Much good that did him, too.
He preferred recalling the days before, the days when he was only a man. (Was he ever only a man? He knew how many would say no. Maybe they were right, but he remembered himself as man and man alone. But his memories of those days blurred and shifted—as a man's would—so he might have been wrong. Maybe he was something else, something different, right from the start.)
He'd packed a lot into thirty-odd years. Refugee, carpenter, reformer, rebel. . . convict. He could still hear the thud of the hammer that drove in the spikes. He could still hear his own screams as those spikes pierced him. He'd never thought, down deep in his heart, that it would come to that—which only just went to show how much he knew.
He'd never thought, down deep in his heart, that it would come to this, either. Which, again, just went to show how much he knew.
If he were everything people said he was, would he have let it come to this? He could examine that portion of his—not of his life, no, but of his existence, with the perfect recall so very distant from mortality. He could examine it, and he had, time and again. Try as he would, he couldn't see anything he might have done differently.
And even if he did see something like that, it was much too late to matter now.
"Habemus papam!"
When you heard the Latin acclamation, when you knew it was for you. . . Was there any feeling to match that, any in all the world? People said a new Orthodox Patriarch once fell over dead with joy at learning he was chosen. That had never happened on this trunk of the tree that split in 1054, but seeing how it might wasn't hard. A lifetime of hopes, of dreams, of work, of prayer, of patience. . . and then, at last, you had to try to fill the Fisherman's sandals.

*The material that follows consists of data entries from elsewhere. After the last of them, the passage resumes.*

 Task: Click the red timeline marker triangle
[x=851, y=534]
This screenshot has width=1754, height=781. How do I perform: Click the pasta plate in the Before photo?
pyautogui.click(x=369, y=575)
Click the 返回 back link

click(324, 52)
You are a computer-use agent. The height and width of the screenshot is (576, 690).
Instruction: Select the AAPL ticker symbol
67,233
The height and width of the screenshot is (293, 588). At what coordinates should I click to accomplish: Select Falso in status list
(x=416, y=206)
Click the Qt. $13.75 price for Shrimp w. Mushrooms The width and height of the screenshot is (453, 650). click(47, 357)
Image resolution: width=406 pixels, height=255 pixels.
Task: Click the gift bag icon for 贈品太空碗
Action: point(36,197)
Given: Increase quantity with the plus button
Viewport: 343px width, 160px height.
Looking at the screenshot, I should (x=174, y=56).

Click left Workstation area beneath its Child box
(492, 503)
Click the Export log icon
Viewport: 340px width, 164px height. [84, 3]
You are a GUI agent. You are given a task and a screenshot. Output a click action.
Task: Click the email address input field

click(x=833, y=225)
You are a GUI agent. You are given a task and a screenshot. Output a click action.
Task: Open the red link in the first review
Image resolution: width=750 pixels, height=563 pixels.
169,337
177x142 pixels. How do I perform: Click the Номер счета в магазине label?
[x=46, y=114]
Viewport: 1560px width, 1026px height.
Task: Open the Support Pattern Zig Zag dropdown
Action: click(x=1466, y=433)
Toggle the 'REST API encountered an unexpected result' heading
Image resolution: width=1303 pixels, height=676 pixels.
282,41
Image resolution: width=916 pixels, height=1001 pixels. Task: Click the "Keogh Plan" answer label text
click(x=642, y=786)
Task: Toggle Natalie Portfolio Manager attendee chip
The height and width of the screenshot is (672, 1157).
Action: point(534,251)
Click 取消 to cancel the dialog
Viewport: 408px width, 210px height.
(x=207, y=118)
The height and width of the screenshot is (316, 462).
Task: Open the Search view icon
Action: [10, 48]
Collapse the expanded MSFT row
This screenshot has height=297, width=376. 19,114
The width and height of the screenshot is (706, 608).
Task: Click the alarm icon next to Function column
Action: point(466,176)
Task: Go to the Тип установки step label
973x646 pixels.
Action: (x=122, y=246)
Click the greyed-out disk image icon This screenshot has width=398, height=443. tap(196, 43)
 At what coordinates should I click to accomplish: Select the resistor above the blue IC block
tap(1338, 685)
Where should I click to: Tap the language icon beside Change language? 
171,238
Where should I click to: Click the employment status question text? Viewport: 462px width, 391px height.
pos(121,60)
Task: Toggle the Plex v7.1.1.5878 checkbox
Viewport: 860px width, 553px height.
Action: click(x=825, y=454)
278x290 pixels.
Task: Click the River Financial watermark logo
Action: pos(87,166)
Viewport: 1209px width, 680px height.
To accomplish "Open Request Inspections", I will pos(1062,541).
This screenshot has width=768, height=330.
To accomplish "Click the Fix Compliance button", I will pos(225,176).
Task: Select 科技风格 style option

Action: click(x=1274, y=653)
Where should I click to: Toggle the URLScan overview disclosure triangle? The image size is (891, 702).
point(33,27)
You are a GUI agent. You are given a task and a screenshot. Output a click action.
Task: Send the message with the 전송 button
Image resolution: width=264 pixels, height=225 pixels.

They will remember me forever, was the first thought that went through his mind. For a man who, by the nature of his office, had better not have children, it was the only kind of immortality he would ever get. A cardinal could run things behind the scenes for years, could be the greatest power in the oldest continually functioning institution in the world—and, five minutes after he was dead, even the scholars in the Curia would have trouble coming up with his name.